Edmands' smooth rocks of the Gulfside Trail. (From: www.legacysailing.com) |
In the latest issue of the Appalachian Mountain Club's journal, Appalachia, I encountered more information about Edmands and his beautiful trails. Edmands had a trail-building rival in the Whites: Warren Hart, the Appalachian Mountain Club's Councillor of Trails. From 1909 to 1911, Hart blazed most of the trails now existent in the Great Gulf, a five thousand acre wilderness area enclosed by Mounts Washington, Clay, Jefferson, Adams, and Madison. Hart and Edmands had widely divergent trail building philosophies. For entertainment's sake, I'll let Hart describe these philosophies.

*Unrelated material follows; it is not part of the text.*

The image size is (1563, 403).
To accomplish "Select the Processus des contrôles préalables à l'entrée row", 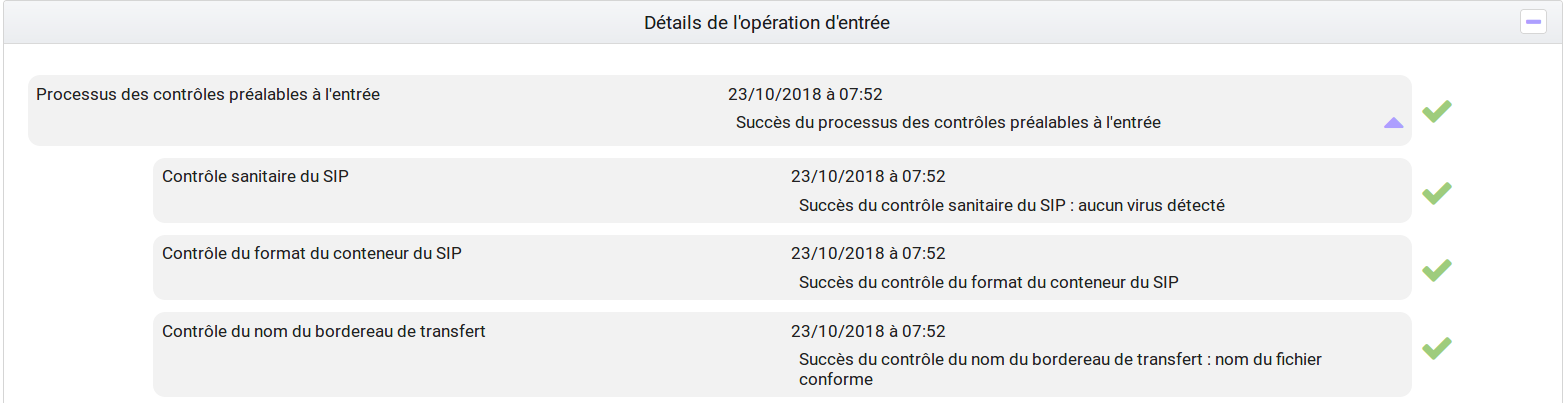I will [x=719, y=110].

He wrote a newspaper article in a 1909 issue of the Boston Evening Transcript.
Warren Hart (top) on the Six Husbands Trail in the Great Gulf. (From: whitemountainsojourn.blogspot.com) |
"Unlike most of the paths in the White Mountains, these [Great Gulf] trails have not been cut to avoid obstacles, or to smooth them away as much as possible, they were not designed for the pastime of curious women; and they have not been made like to the superfluous boulevards of piled stone work that a perverted energy has built here and there upon the mountains..." (Appalachia, Winter/Spring 2015, 94-95)
I guess Hart was not a fan of Edmands' work, eh?